>> Start

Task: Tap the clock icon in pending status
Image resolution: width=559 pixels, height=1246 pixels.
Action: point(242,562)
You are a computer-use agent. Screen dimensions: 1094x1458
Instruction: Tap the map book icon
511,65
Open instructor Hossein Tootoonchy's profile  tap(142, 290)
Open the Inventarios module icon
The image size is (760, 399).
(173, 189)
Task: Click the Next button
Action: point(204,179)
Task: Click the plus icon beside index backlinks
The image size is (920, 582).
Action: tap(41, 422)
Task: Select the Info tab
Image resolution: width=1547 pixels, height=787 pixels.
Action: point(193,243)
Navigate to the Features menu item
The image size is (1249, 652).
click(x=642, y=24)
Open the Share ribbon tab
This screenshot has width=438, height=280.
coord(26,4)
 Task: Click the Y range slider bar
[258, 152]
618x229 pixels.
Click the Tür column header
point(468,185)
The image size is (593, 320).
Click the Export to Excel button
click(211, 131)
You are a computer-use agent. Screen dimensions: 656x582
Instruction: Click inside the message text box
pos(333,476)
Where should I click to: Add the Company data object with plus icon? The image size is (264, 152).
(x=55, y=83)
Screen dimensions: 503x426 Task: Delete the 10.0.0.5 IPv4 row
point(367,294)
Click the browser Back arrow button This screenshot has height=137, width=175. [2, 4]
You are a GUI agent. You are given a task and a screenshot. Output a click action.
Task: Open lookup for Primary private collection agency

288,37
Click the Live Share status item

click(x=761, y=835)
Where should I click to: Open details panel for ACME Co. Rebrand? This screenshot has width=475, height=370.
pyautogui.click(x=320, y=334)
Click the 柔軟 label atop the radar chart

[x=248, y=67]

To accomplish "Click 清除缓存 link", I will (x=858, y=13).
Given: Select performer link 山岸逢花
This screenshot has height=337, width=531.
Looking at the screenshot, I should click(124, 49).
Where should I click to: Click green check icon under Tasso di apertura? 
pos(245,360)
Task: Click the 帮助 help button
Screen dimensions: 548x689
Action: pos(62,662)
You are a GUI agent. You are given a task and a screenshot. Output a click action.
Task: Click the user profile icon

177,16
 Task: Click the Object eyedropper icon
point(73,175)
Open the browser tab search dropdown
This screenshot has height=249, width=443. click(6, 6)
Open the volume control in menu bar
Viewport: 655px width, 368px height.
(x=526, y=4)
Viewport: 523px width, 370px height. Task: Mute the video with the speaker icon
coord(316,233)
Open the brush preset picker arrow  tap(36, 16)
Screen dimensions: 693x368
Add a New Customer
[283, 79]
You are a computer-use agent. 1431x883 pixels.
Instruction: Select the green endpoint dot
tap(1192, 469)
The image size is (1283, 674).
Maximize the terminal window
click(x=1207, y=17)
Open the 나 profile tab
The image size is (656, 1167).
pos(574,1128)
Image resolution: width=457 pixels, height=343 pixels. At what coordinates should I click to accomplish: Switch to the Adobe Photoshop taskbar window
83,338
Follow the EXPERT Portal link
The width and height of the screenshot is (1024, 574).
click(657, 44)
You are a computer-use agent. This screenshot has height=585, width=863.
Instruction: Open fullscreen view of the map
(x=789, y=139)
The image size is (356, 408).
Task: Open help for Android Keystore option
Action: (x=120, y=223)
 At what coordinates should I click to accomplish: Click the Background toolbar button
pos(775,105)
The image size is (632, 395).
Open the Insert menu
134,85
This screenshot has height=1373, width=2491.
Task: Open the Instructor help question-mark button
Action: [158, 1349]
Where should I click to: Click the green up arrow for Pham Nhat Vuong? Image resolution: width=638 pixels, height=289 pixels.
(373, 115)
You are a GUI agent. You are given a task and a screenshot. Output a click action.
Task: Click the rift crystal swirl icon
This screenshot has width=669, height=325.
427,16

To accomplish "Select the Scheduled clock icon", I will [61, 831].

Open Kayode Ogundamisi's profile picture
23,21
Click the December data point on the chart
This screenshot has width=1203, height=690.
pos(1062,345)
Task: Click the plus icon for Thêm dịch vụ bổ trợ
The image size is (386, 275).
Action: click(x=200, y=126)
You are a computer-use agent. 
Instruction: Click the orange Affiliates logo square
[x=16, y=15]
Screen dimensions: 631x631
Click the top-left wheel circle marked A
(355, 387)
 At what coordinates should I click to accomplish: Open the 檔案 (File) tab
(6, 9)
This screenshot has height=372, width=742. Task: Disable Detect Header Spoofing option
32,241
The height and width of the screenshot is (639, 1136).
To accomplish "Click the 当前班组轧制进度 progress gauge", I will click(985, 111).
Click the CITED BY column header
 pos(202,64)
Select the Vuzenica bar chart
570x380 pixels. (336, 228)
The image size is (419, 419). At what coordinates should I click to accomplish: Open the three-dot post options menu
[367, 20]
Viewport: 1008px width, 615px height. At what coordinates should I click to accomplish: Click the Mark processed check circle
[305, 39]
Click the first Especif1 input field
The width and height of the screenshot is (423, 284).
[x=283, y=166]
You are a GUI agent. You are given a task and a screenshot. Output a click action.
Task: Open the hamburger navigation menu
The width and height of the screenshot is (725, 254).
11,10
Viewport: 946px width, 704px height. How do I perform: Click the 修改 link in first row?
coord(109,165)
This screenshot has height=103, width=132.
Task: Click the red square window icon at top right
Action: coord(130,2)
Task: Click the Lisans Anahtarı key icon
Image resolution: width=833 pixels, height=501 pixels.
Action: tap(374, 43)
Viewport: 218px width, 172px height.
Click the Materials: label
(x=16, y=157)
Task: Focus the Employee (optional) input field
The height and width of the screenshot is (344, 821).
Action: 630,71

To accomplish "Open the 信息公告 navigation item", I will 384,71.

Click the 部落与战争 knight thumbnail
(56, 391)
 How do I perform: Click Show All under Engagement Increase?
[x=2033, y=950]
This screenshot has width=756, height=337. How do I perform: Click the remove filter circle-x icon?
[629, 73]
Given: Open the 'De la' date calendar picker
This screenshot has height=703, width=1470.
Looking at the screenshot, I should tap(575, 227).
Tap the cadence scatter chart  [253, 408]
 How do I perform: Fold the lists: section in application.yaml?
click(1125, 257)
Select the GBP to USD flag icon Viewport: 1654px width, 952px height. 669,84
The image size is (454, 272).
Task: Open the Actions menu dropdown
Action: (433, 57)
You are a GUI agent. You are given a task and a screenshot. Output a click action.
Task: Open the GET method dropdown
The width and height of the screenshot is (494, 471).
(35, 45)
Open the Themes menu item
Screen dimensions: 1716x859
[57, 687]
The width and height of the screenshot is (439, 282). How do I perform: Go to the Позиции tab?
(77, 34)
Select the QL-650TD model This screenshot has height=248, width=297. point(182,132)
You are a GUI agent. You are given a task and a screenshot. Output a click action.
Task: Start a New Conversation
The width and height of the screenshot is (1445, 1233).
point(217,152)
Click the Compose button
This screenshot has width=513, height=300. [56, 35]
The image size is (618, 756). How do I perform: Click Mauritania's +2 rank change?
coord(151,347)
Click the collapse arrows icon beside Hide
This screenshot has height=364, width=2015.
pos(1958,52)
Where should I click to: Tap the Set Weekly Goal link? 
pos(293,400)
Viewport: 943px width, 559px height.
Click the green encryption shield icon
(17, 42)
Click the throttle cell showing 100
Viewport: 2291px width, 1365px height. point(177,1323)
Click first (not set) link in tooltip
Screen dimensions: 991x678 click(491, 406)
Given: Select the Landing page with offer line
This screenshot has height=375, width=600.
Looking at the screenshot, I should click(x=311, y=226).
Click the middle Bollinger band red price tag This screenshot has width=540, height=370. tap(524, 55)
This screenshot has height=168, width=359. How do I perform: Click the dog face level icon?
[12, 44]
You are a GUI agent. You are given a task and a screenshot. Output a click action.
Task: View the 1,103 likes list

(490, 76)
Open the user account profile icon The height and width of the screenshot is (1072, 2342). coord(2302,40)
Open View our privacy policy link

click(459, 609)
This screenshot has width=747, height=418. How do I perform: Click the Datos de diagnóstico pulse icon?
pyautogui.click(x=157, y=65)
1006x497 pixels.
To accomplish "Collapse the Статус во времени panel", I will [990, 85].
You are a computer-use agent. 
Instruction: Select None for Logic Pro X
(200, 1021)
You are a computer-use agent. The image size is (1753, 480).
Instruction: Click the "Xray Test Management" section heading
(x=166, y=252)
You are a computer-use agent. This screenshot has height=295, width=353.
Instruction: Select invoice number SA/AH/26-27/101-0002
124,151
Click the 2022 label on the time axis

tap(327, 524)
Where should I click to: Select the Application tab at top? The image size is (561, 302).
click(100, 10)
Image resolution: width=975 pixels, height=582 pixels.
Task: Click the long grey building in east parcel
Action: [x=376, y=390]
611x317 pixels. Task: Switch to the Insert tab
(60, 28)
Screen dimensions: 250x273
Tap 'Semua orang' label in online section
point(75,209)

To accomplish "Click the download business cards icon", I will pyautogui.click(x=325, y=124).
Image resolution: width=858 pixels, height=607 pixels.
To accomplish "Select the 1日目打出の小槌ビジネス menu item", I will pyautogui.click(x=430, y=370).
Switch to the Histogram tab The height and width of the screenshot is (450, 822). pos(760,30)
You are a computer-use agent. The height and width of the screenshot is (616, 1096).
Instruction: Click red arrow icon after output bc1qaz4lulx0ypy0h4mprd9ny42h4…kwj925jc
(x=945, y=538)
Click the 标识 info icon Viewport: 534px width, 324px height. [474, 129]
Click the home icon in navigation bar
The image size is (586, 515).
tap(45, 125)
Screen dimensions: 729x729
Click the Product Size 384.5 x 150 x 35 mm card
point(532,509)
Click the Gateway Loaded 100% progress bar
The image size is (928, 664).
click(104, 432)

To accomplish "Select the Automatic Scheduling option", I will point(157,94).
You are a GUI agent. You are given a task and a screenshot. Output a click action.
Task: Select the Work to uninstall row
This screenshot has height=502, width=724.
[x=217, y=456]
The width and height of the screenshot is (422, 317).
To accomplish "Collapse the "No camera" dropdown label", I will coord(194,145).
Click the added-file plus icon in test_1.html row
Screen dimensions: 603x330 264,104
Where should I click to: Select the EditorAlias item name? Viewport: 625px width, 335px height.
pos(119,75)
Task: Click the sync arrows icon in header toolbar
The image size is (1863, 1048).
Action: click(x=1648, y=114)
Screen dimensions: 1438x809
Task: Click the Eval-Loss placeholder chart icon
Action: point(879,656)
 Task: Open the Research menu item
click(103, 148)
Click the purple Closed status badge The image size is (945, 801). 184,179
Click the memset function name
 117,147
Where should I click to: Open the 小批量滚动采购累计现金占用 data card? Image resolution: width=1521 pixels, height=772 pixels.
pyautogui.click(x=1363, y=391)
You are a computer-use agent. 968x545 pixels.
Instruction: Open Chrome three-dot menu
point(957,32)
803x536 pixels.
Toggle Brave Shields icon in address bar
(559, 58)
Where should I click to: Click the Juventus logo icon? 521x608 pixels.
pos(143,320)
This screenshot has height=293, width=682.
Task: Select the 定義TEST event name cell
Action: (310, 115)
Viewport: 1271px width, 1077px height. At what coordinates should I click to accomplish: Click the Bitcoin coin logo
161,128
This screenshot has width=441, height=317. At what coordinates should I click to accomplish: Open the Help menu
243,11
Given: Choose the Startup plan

>> End

Task to carry out:
Reproduce the data verbatim, starting with its first line and continuing through the line that contains "click(x=642, y=24)".

Result of the task:
Task: Tap the clock icon in pending status
Image resolution: width=559 pixels, height=1246 pixels.
Action: point(242,562)
You are a computer-use agent. Screen dimensions: 1094x1458
Instruction: Tap the map book icon
511,65
Open instructor Hossein Tootoonchy's profile  tap(142, 290)
Open the Inventarios module icon
The image size is (760, 399).
(173, 189)
Task: Click the Next button
Action: point(204,179)
Task: Click the plus icon beside index backlinks
The image size is (920, 582).
Action: tap(41, 422)
Task: Select the Info tab
Image resolution: width=1547 pixels, height=787 pixels.
Action: point(193,243)
Navigate to the Features menu item
The image size is (1249, 652).
click(x=642, y=24)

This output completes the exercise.